Hakim dan Panitera ditangkap kasus narkotika: BNN dan Mahkamah Agung saatnya reformasi kebijakan narkotika
Jakarta, 23 Mei 2022 – Dua Hakim dan seorang Aparatur Pengadilan Negeri Rangkasbitung ditangkap oleh BNN Provinsi Banten. Informasi penangkapan ini menunjukan bahwa kasus narkotika telah juga menyentuh sampai pengetok palu keadilan.
Potret penanganan kasus narkotika yang menimpa Hakim dan aparatur Pengadilan Negeri Rangkasbitung menunjukan realitas lapangan bahwa perang terhadap narkotika (war on drugs) telah gagal menyelamatkan aparatur penegak hukum (APH) dari jerat narkotika. Realitas ini seyogyanya dijadikan bahan evaluasi pendekatan penanganan narkotika yang selama ini lebih mengedepankan penegakan hukum daripada kesehatan.
Pada sisi lain, penangkapan yang menyasar Hakim dan Aparatur Pengadilan Negeri Rangkasbitung menunjukan bahwa persoalan narkotika dapat menyasar kalangan manapun, termasuk institusi Pengadilan atau APH lainnya. Dengan demikian, pimpinan Mahkamah Agung sebagai atasan dari Hakim dan Aparatur Pengadilan ini tidak bisa menghindar dari kasus ini.
Lebih mendasar dari itu, persoalan orang dengan ketergantungan narkotika yang menjalani proses hukum sangat erat kaitannya dengan menguatnya perkembangan paradigma sosial yang melabeli narkotika, termasuk penyalahgunaan narkotika sebagai sesuatu yang negatif dan dikategorikan melanggar hukum.
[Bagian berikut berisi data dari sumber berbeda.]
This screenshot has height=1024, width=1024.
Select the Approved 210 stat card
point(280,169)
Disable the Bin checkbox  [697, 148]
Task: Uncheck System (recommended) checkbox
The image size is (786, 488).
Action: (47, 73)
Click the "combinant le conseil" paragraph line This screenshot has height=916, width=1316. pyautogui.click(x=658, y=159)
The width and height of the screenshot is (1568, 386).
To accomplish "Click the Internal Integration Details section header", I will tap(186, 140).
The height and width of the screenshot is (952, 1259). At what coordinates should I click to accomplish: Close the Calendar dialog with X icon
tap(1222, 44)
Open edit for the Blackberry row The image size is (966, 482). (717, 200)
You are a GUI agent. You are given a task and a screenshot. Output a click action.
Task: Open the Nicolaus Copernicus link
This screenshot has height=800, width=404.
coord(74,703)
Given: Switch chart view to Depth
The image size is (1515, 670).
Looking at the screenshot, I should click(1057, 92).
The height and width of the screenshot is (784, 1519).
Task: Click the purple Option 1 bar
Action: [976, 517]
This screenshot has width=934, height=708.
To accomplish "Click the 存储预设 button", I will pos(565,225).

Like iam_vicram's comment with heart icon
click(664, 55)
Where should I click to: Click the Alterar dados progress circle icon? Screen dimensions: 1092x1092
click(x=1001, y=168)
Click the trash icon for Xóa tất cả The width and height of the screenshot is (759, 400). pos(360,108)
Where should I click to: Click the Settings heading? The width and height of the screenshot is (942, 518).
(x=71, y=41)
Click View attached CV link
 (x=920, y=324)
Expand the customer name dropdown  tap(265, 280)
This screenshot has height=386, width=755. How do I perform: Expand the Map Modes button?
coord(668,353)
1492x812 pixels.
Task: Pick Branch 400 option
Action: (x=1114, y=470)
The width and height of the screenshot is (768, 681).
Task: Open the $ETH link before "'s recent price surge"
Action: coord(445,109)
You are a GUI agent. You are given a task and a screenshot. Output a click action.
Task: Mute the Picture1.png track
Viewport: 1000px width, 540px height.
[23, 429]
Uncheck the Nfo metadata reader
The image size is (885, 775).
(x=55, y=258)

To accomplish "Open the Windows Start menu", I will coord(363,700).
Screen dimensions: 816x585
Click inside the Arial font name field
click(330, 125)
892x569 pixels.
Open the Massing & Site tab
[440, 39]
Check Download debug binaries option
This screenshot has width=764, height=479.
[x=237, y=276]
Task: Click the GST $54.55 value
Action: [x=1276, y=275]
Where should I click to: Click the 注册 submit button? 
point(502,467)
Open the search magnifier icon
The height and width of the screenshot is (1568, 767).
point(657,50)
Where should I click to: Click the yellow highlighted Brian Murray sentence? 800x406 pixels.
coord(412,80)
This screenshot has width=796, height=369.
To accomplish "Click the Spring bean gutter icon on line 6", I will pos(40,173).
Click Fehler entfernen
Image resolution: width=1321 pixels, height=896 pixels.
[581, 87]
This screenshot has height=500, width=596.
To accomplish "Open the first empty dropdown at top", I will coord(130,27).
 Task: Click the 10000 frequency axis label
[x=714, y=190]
Kondisi ini khawatir memberikan justifikasi, terutama APH untuk menggunakan sanksi tinggi. Dalam konteks kasus dua Hakim dan aparatur Pengadilan Negeri Rangkasbitung ini berpotensi menambah berat hukuman yang diterapkan, mengingat berprofesi sebagai APH di Pengadilan.
Penanggulangan narkotika yang diterapkan seperti itu akan berdampak terhadap stagnannya perubahan kebijakan narkotika yang saat ini sedang direvisi oleh DPR. Padahal berkaca temuan lapangan, kebijakan narkotika saat ini telah terbukti gagal karena hanya memberikan social cost yang tinggi dengan berkontribusi terhadap beban penegakan hukum dan overcrowding penjara, yang faktanya didominasi kasus-kasus narkotika. Oleh karena itu, Mahkamah Agung sebagai salah satu pengampu sistem peradilan pidana, perlu mengedepankan formula penanggulangan narkotika yang bukan menghukum.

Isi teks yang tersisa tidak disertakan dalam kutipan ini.